PokerStars shut down the Paris leg of the France Poker Series, due to the closure by French police of the prominent Cercle Cadet poker club. The club was stormed by police two weeks ago, following a 14-month investigation into alleged extortion, embezzlement, money laundering and criminal conspiracy.
Fourteen people were arrested, including a former police chief, as well as the club’s owner, Serge Kasparian. Cercle Cadet is the second Parisian poker club to be shuttered by authorities in just over a month, with a raid on the legendary Aviation Club de France (ACF) on September 16th causing shock waves throughout the EU poker community.
“Last week, we were notified that the Cercle Cadet had to close for an undetermined period of time,” said PokerStars in a statement to its players. “As we were not able to guarantee that the event could run to our high standards in another venue on the same dates, we are sorry to inform you that the event has been cancelled.”
Mafia, or Media Hype?
The recent raids have reignited fears that Paris’ famous cercle des jeux (circle of games) may have once again become infiltrated by the Corsican Mafia, although the clubs themselves denounce the allegations as media hysteria.
The first cercles, which were originally set up as social gambling clubs, were established in 1907, when the government ruled that traditional casinos should be prohibited from operating within 62 miles of Paris. Following World War II, ownership of the cercles were granted to various Corsican groups as a reward for their courage and sacrifices on behalf of the French Resistance. Thus began a longstanding association between the clubs and the Corsican Mafia.
While there has been no evidence of Corsican Mafia involvement with the ACF or Cercle Cadet, the latters’ previous incarnation, the Concorde Club, was closed down in 2007 after it was found to have been laundering money for a Corsican gangster in Marseilles. Then, in 2011, three Parisian clubs were closed permanently for criminal activities, with one, Cercle Wagram, ruled to be a little more than a money-laundering operation for the Corsican Mafia outfit Gang de la Brise de Mer (the Seabreeze Gang).
ACF Employees Protest
Whatever the truth behind the recent closures, PokerStars, as it prepares to enter the US market, can ill afford to align its name with the merest whiff of criminal activity.

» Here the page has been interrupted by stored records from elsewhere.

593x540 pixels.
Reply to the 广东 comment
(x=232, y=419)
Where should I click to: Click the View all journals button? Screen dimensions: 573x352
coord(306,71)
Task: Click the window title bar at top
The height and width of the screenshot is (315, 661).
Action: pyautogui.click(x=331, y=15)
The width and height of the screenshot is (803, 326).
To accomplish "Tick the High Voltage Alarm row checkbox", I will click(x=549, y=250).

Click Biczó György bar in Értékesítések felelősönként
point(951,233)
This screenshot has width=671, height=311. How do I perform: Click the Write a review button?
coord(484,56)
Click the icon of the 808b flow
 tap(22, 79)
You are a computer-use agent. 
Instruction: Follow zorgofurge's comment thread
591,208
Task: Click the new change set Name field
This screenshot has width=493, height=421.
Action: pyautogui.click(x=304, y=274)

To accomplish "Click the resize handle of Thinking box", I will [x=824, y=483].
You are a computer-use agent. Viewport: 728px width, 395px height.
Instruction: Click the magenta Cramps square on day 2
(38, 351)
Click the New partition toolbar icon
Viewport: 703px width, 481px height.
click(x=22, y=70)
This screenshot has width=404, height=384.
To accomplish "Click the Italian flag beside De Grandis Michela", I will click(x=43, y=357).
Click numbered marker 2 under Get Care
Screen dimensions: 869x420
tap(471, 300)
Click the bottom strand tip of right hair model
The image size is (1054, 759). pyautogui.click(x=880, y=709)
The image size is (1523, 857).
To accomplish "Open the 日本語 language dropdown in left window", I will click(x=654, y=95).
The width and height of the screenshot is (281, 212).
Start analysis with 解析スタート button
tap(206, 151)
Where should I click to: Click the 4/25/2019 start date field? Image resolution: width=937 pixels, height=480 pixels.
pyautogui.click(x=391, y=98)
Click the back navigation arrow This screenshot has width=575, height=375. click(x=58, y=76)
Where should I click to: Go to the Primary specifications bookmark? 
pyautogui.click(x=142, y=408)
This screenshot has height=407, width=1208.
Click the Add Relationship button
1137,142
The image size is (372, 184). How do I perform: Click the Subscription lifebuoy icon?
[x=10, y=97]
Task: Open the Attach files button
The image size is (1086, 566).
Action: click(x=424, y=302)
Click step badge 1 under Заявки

However, the ACF, which has been accused of “facilitating black market employment” and “money laundering,” maintains that it is the victim of a political witch hunt and some politicians’ desire to establish a successful new casino in Paris.
“We are not the Wagram,” declared board member Patrick Navarro to Le Monde newspaper this week. “I have never known a place so well run as the ACF.”
Last week, 213 employees of the ACF, despairing of the lack of communication from authorities, demonstrated outside the premises holding signs that read: “Silence: The state has killed 213 jobs.”
While the French regulated online poker market, which is highly taxed and ring-fenced, remains in freefall and seems to have been written off by regulating body ARJEL, the latest developments in Paris represent another hammer blow for the beleaguered French poker scene.
“The current situation and the closure of some gambling rooms in Paris damages the players and the industry, and this is unfortunate,” said Cedric Billot of the France Poker Series. “We will propose some form of compensation to all the online qualifiers. We will also obviously help all the players who have qualified via live satellites.”